Frustration With CRM Congratulations! You've just implemented a new customer relationship management software solution! It's slick, it's versatile and it meets all your specifications... and in no time, it'll help your company become more efficient and increase sales. There's just one problem: none of the salespeople want to use it!

CRM – Management Tool or Sales Tool?

The C-Suite's biggest frustration with CRM is that it's less popular on the sales level than it is with them. Senior management has been told that it's a great tool for maintaining a database of customer information and using it to nurture relationships. But to salespeople, it just means changing their entire workflow and making things more difficult for them. It means data entry and that customer information goes into the new CRM database correctly. It's a lot of extra work, and they don't really see the point of it. So they simply don't use it, thus making it less effective for you. CRM is generally sold as a management tool, to help you organize your databases better and to give you a better sense of funnel health. And it's difficult for your salespeople to get excited about a new management tool that makes their job harder in order to make your job easier. But the thing to remember is that CRM can be just as an effective tool for salespeople as it is for management, but only if it's presented properly and used correctly.

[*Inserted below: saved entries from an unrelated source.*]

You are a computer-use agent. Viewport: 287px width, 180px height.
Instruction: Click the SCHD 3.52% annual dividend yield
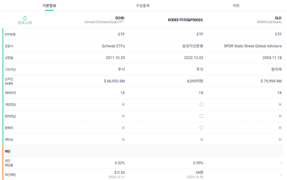click(x=120, y=163)
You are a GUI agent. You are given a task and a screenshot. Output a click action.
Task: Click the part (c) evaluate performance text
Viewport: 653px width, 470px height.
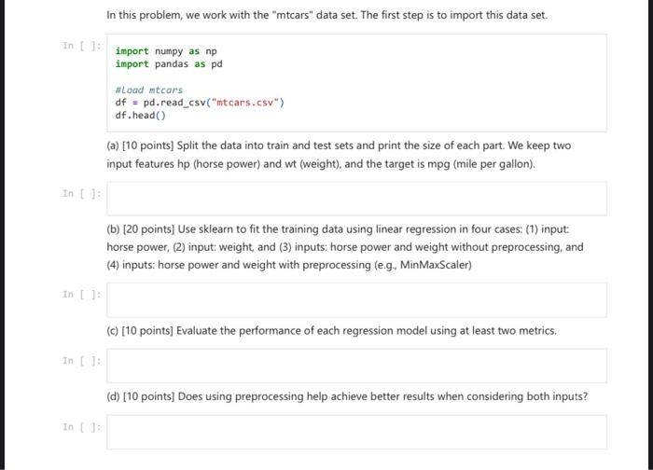[x=331, y=330]
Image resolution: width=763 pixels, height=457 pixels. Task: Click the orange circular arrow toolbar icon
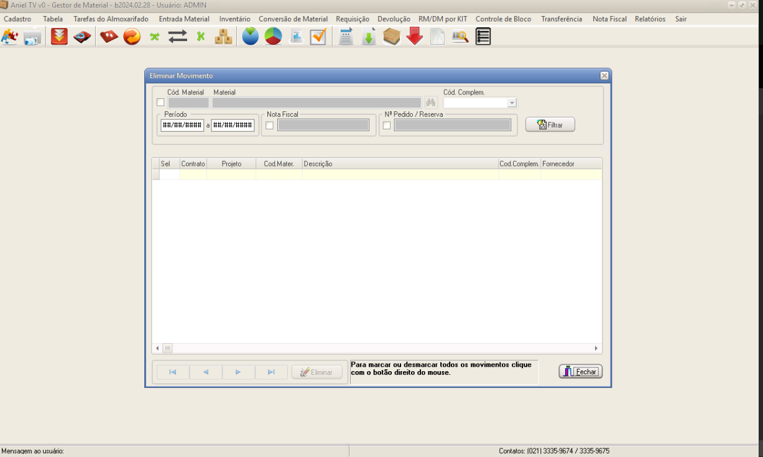coord(132,37)
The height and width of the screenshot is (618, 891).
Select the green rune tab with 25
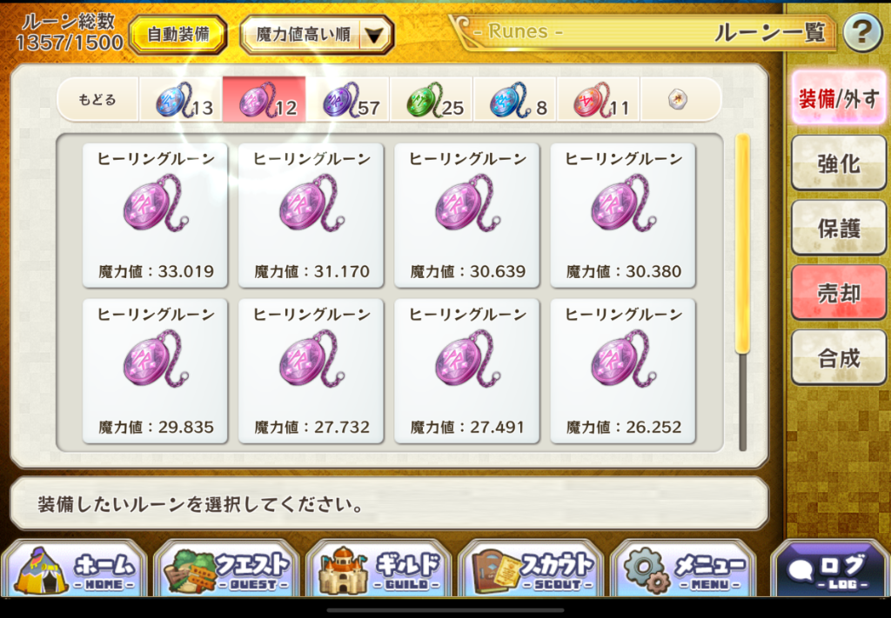pos(432,100)
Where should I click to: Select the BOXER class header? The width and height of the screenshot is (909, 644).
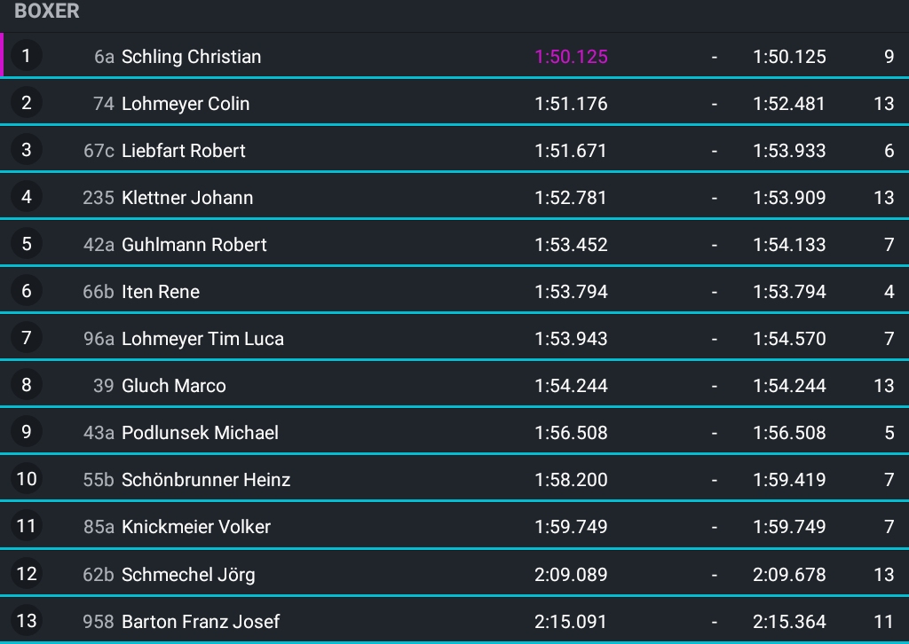(x=47, y=11)
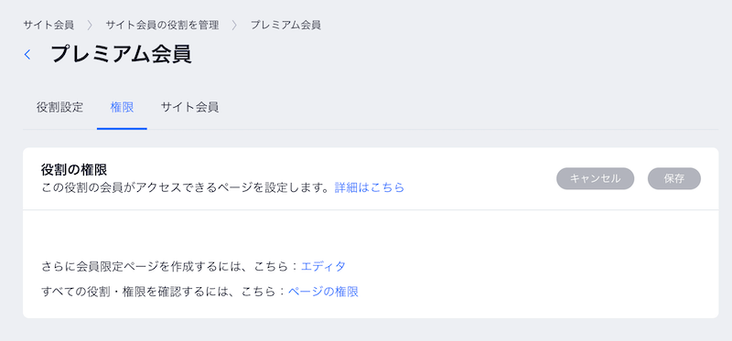Select the プレミアム会員 breadcrumb item

[x=285, y=25]
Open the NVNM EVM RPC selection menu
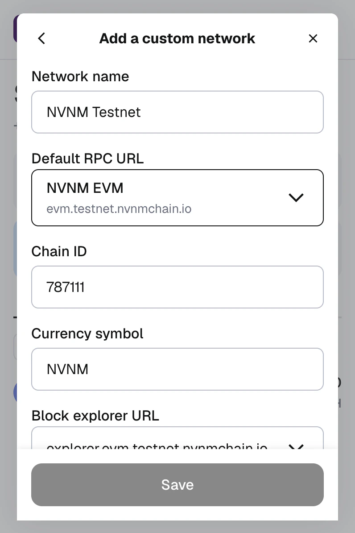 [177, 197]
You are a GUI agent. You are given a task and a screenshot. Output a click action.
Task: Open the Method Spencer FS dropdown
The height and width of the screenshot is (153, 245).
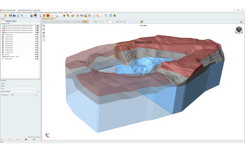click(112, 22)
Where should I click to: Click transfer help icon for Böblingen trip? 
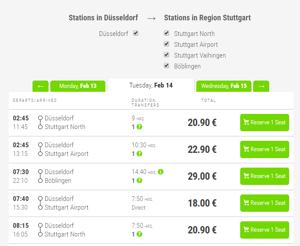[x=139, y=181]
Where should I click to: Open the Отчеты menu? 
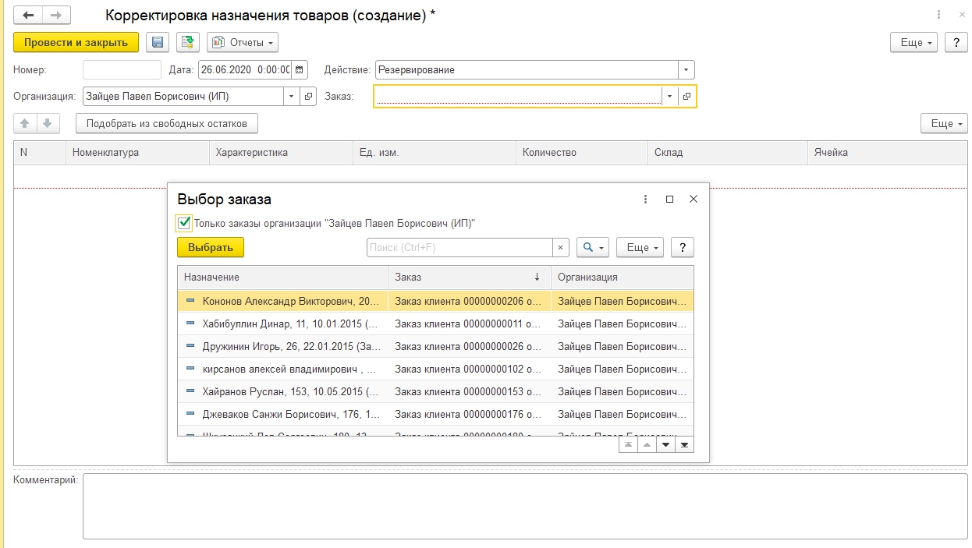click(243, 42)
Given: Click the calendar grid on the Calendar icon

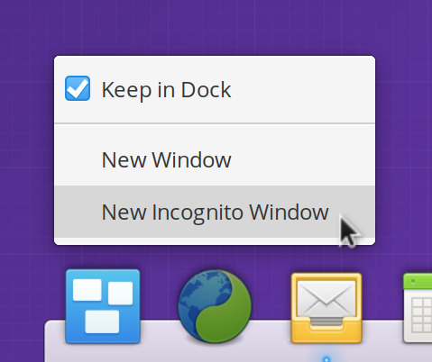Looking at the screenshot, I should pos(421,314).
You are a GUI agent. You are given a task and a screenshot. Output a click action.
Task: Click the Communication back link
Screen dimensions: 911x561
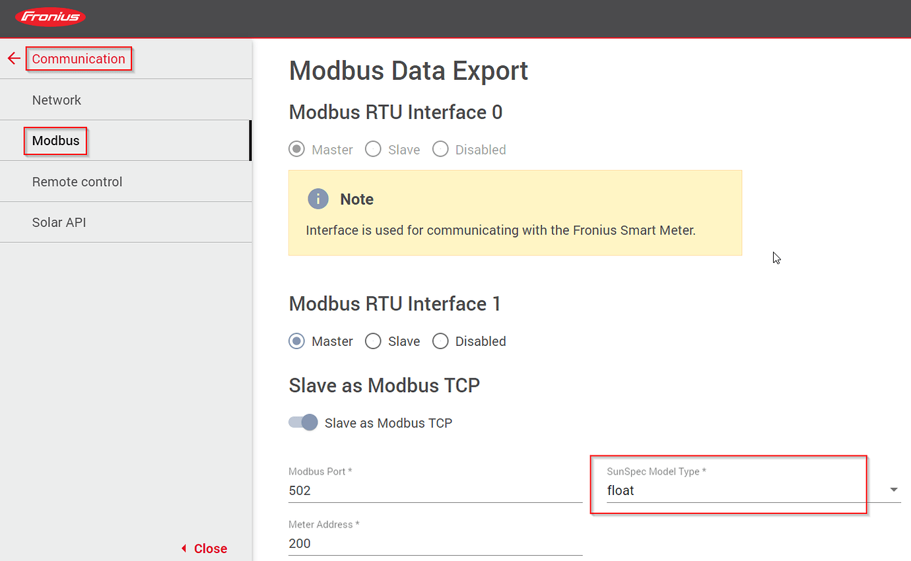[79, 59]
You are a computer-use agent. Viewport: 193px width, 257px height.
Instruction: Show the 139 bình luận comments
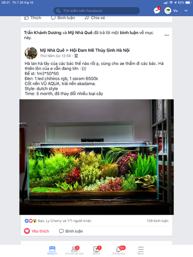157,221
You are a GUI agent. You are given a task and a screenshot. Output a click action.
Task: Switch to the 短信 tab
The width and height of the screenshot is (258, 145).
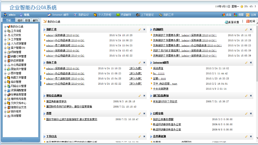click(x=28, y=20)
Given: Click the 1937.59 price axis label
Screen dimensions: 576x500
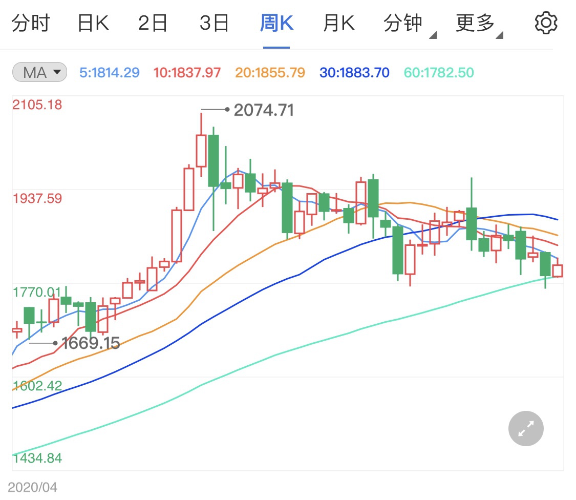Looking at the screenshot, I should coord(37,198).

Sales Frustration With CRM

While the majority of sales managers feel a CRM tool is helpful in improving the efforts of salespeople and boosting their overall results, they also feel CRM isn't designed to be consistent with the way their salespeople actually make sales on a day-to-day basis. Out of the box, the steps of the sale contained in the typical CRM package (such as doesn't reflect what literally happens when they deal with prospects and customers, and is therefore not effective, realistic or worthwhile for them to use. And what's more, they have a point. The C-Suite's frustration with CRM may be at least partly their own fault. They invest a lot of time and effort into implementing a customer relationship management platform. However, they don't take the time to make sure that they've got the right platform for their company that's flexible enough to acquiesce to their way of handling sales and other basic functions. Or maybe they have a great platform, but they haven't taken the time to configure it in a way that will benefit their salespeople and actually help to improve their workflow or their results. When oversights like this occur, it basically means that you're implementing bad CRM and expecting all of your salespeople to conform to it. You're responsible for their frustrations with CRM, which are, in turn, causing your frustration with CRM. So what can you do to avoid frustration with CRM? The best way is to get everyone involved in the process: both management and sales reps alike. Make sure your salespeople know that this isn't just a management tool, but that they can benefit from it as well, and show them how. Then, talk to them, to get a feel for what their average sales call is actually like, and how your CRM platform can accommodate it. Find out what they'd like to see and what would help them improve their sales. When the C-Suite is feeling frustration with CRM, it's generally because sales personnel are also feeling frustration with CRM. But if everybody works together, they can implement a CRM platform that benefits everyone and improves your company as a whole.  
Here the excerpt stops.